— Your objective —
The full listing, exactly as written and with no images, is the expected output.

— Information supplied —
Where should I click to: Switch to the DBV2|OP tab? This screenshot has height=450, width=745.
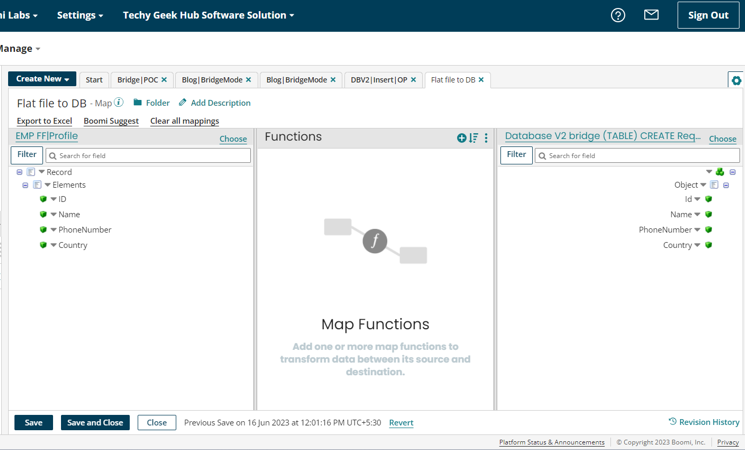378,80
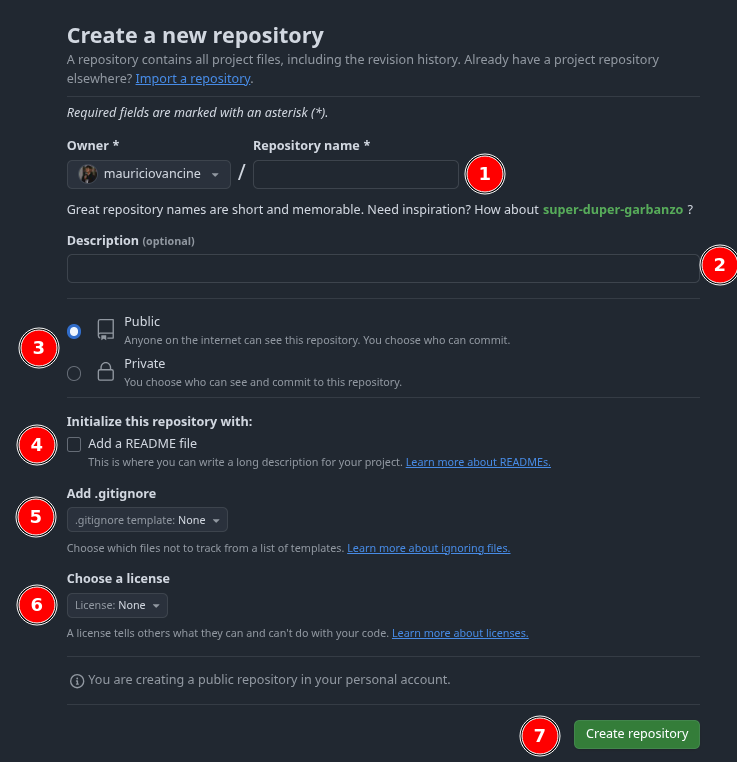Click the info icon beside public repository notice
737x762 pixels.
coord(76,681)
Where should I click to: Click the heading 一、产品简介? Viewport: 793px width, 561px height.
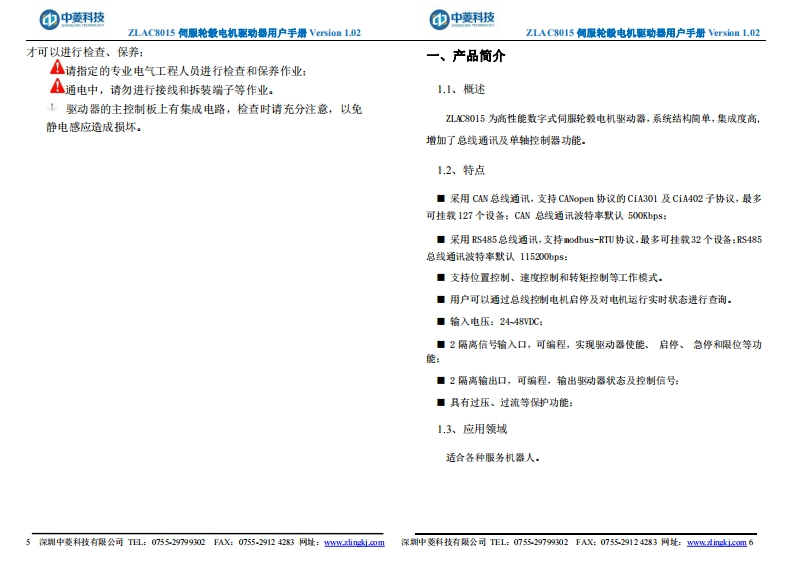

— Result for this exercise —
Where should I click to: Switch to the DBV2|OP tab? This screenshot has height=450, width=745.
378,80
Click the info icon beside public repository notice
737x762 pixels.
coord(76,681)
Where should I click to: Click the heading 一、产品简介? Viewport: 793px width, 561px height.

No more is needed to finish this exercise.